We also found that respondents’ highest level of education and level of nutrition-related knowledge influenced their nutritional status. This finding is in congruent to that of Thapa et al. [23], which posited that educational status significantly influence the nutritional status of PLWHA. Also, the current finding supports the findings of Nti et al. [16], that there is a positive correlation between nutrition knowledge and nutritional status among PLWHA. This may be due to knowledge providing a better understanding of the special nutritional needs of PLWHA, subsequently making it possible to engage in nutritional practices that will in turn positively strengthen their nutritional status as argued by Gaikwad et al. [29] in an Indian study.

Strengths and limitations

This study relied on verbal reports in measuring attitude of respondents towards nutrition. There is, thus, the tendency that respondents might have provided favourable responses during the data collection.

Conclusion

Although nutrition-related knowledge and attitude among PLWHA were good, this did not correspond to the high prevalence of malnutrition. This finding implies that most PLWHA are at risk of deteriorating immunity as a result of poor nutrition. Potentially, this may increase their risk of exposure to opportunistic infections such as tuberculosis, reducing their survival rates and quality of life. Ghana may, thus, not be able to achieve the SDG targets 3.3 and 3.4 targets of stopping the AIDS epidemic and reducing premature deaths from non-communicable conditions, including poor nutrition.
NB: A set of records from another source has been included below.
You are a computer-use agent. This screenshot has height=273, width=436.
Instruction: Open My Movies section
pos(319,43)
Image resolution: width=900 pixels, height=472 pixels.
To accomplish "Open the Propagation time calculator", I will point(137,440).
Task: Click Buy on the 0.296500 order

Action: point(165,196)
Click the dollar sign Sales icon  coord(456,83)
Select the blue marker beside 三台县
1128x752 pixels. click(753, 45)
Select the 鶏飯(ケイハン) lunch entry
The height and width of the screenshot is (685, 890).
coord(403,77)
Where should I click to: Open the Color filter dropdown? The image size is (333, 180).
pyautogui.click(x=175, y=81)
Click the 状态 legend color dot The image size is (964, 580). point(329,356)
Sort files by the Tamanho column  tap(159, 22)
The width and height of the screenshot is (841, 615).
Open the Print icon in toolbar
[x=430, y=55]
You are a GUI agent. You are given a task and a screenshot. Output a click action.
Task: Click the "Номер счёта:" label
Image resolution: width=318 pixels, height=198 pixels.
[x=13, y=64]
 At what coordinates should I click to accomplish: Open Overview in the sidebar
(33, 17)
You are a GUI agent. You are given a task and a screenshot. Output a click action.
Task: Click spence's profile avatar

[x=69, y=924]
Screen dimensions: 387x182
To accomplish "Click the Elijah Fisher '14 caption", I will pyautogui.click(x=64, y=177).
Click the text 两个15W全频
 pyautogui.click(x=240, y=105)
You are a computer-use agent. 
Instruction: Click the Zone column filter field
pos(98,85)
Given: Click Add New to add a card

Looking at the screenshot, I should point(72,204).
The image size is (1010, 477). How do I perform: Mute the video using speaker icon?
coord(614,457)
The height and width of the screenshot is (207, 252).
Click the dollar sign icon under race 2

In order to forestall these findings and accelerate Ghana’s progress towards the achievement of the SDGs, the Ghana Health Services should intensify and employ innovative approaches to nutritional education and counselling for PLWHA. Also, HIV/AIDS stakeholders such as the Ghana Aids Commission and the Ghana Health Service should ensure sustained attention to the prevention, early detection, and treatment of malnutrition throughout the stages of HIV. Additionally, social support systems with a focus on assisting PLWHA should be instituted by the Ministry of Health and the Ghana Health Service to ensure that there is food security for individuals with low socio-economic status.